_INSTRUCTIONS FOR THE TASK_
Edit the rows below so that each "Instruction:" becomes "Goal:", and keep everything else unchanged.

Some rows:

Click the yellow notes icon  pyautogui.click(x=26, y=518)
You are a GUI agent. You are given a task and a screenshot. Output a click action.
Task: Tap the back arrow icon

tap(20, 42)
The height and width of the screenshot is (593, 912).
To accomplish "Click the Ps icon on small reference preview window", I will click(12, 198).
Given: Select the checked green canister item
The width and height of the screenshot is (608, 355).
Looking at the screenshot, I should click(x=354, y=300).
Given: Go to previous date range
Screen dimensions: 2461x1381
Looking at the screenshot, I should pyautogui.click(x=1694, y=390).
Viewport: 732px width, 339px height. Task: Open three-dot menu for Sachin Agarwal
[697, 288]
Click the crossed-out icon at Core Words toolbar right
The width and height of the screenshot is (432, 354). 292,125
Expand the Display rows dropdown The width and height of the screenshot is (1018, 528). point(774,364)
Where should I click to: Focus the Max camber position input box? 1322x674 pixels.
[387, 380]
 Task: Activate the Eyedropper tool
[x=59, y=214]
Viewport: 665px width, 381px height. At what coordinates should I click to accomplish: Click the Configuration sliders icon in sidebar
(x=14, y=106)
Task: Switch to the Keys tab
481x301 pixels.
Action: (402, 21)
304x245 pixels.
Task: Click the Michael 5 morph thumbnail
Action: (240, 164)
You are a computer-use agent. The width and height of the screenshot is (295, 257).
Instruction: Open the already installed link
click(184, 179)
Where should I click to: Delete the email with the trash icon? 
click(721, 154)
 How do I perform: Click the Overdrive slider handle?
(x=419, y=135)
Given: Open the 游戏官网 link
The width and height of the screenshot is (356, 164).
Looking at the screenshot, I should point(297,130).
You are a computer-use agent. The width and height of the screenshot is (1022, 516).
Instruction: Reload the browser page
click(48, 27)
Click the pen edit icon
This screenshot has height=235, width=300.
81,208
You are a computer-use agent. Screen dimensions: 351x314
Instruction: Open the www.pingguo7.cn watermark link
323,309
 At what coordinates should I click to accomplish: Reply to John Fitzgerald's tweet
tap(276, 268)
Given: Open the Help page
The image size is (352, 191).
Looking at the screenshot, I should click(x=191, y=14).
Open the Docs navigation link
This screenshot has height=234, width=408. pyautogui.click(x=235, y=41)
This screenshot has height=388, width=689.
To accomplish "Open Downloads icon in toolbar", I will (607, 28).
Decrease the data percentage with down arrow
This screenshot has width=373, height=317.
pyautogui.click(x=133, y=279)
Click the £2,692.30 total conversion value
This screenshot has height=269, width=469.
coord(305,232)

_SOLUTION FOR THIS EXERCISE_
Click the yellow notes icon  pyautogui.click(x=26, y=518)
You are a GUI agent. You are given a task and a screenshot. Output a click action.
Task: Tap the back arrow icon

tap(20, 42)
The height and width of the screenshot is (593, 912).
To accomplish "Click the Ps icon on small reference preview window", I will click(12, 198).
Given: Select the checked green canister item
The width and height of the screenshot is (608, 355).
Looking at the screenshot, I should click(x=354, y=300).
Given: Go to previous date range
Screen dimensions: 2461x1381
Looking at the screenshot, I should pyautogui.click(x=1694, y=390).
Viewport: 732px width, 339px height. Task: Open three-dot menu for Sachin Agarwal
[697, 288]
Click the crossed-out icon at Core Words toolbar right
The width and height of the screenshot is (432, 354). 292,125
Expand the Display rows dropdown The width and height of the screenshot is (1018, 528). point(774,364)
Where should I click to: Focus the Max camber position input box? 1322x674 pixels.
[387, 380]
 Task: Activate the Eyedropper tool
[x=59, y=214]
Viewport: 665px width, 381px height. At what coordinates should I click to accomplish: Click the Configuration sliders icon in sidebar
(x=14, y=106)
Task: Switch to the Keys tab
481x301 pixels.
Action: (402, 21)
304x245 pixels.
Task: Click the Michael 5 morph thumbnail
Action: (240, 164)
You are a computer-use agent. The width and height of the screenshot is (295, 257).
Goal: Open the already installed link
click(184, 179)
Where should I click to: Delete the email with the trash icon? 
click(721, 154)
 How do I perform: Click the Overdrive slider handle?
(x=419, y=135)
Given: Open the 游戏官网 link
The width and height of the screenshot is (356, 164).
Looking at the screenshot, I should point(297,130).
You are a computer-use agent. The width and height of the screenshot is (1022, 516).
Goal: Reload the browser page
click(48, 27)
Click the pen edit icon
This screenshot has height=235, width=300.
81,208
You are a computer-use agent. Screen dimensions: 351x314
Goal: Open the www.pingguo7.cn watermark link
323,309
 At what coordinates should I click to accomplish: Reply to John Fitzgerald's tweet
tap(276, 268)
Given: Open the Help page
The image size is (352, 191).
Looking at the screenshot, I should click(x=191, y=14).
Open the Docs navigation link
This screenshot has height=234, width=408. pyautogui.click(x=235, y=41)
This screenshot has height=388, width=689.
To accomplish "Open Downloads icon in toolbar", I will (607, 28).
Decrease the data percentage with down arrow
This screenshot has width=373, height=317.
pyautogui.click(x=133, y=279)
Click the £2,692.30 total conversion value
This screenshot has height=269, width=469.
coord(305,232)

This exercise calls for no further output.